I am writing a recursive code that counts the minimum number of operations we need to do in order that s2
is equals to s1
, the valid operations are insert 1 character (di)
, delete 1 character (dc)
and dn stays for do nothing
private static int editDistance(String s1, String s2) {
if((s2.isEmpty() && (dn == 0 && dc == 0 && di == 0)) || (s1.isEmpty() && (dn == 0 && dc == 0 && di == 0)))
return Integer.max(s1.length(), s2.length());
if(s2.isEmpty()) {
return 0;
} else if(s1.isEmpty()) {
dc++;
return 1 + editDistance(s1, rest(s2));
} else if(s1.charAt(0) == s2.charAt(0)) {
dn++;
return editDistance(rest(s1), rest(s2));
} else if(s1.charAt(0) != s2.charAt(0) && dc <= di) {
dc++;
return 1 + editDistance(s1, rest(s2));
} else if(s1.charAt(0) != s2.charAt(0) && dc > di) {
di++;
return 1 + editDistance(rest(s1), s2);
}
return 0;
}
For instance if we have s1 = "home" and s2 = "hote" there will be 1 delete operation (for 't'), 1 insert operation ('m') and 3 do nothing operations.

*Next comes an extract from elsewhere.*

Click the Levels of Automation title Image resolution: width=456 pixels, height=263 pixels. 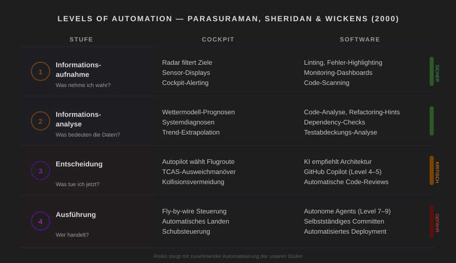pos(228,19)
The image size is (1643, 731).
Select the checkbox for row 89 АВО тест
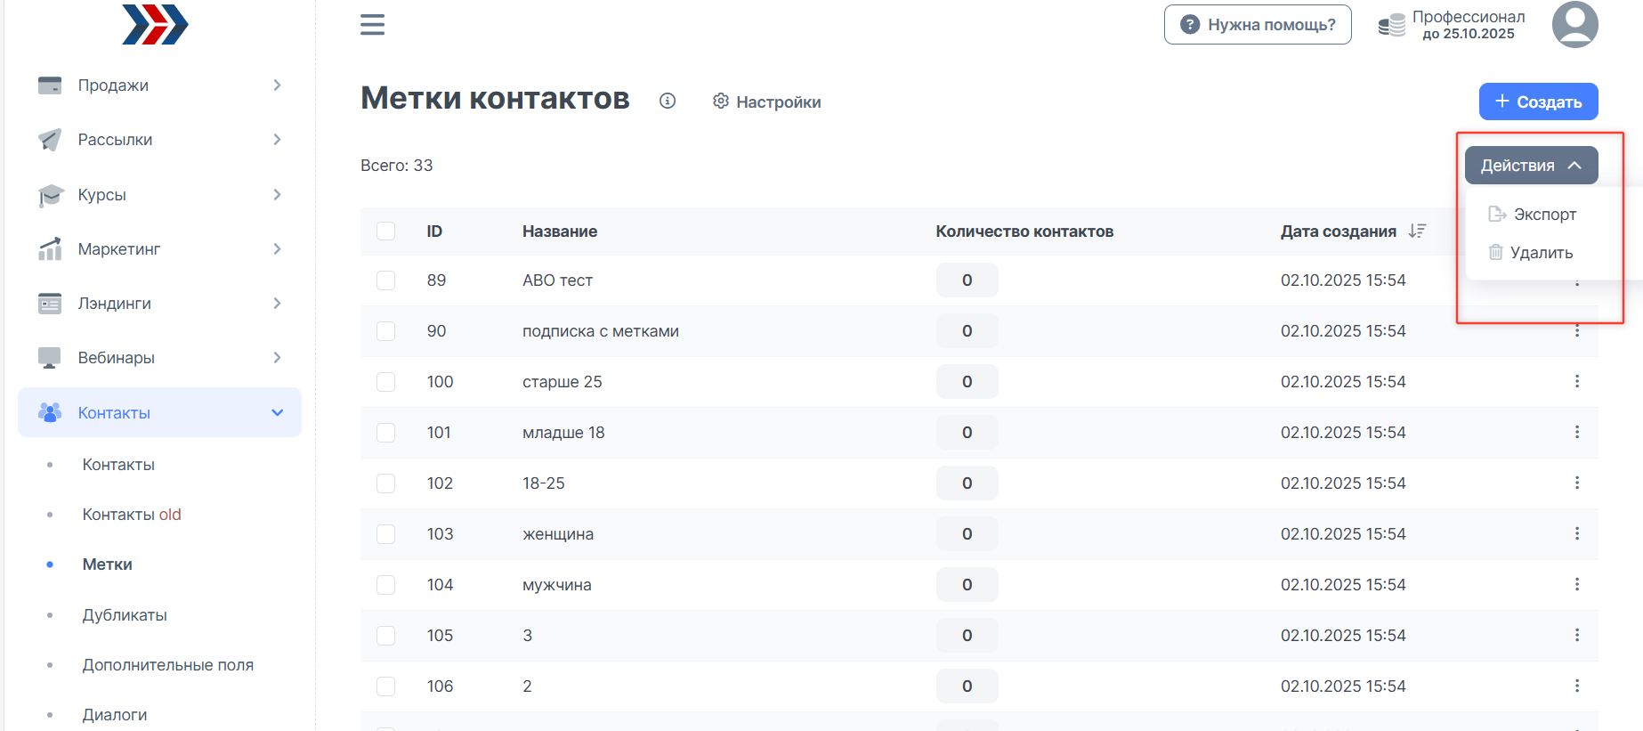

The problem is that my statements are annidated in those if/else if branches so for my program to compile i had to put a return 0
statement at the bottom which is pointless, how could i correct this?
If these conditions exhaust all possibilities, I would advise you not to remove any conditions (because that's documentation of why the program does what it does), but rather throw an exception - for instance AssertionError
with message "this can't happen".
That's because sometimes due to refactoring or magic, things which should not happen DO happen, and it's best not to ignore them but to crash the application instead (since it's in an inconsistent state).
Java compiler simply can't always detect impossible scenarios (it would be computationally too expensive, and in some cases - impossible - see "halting problem").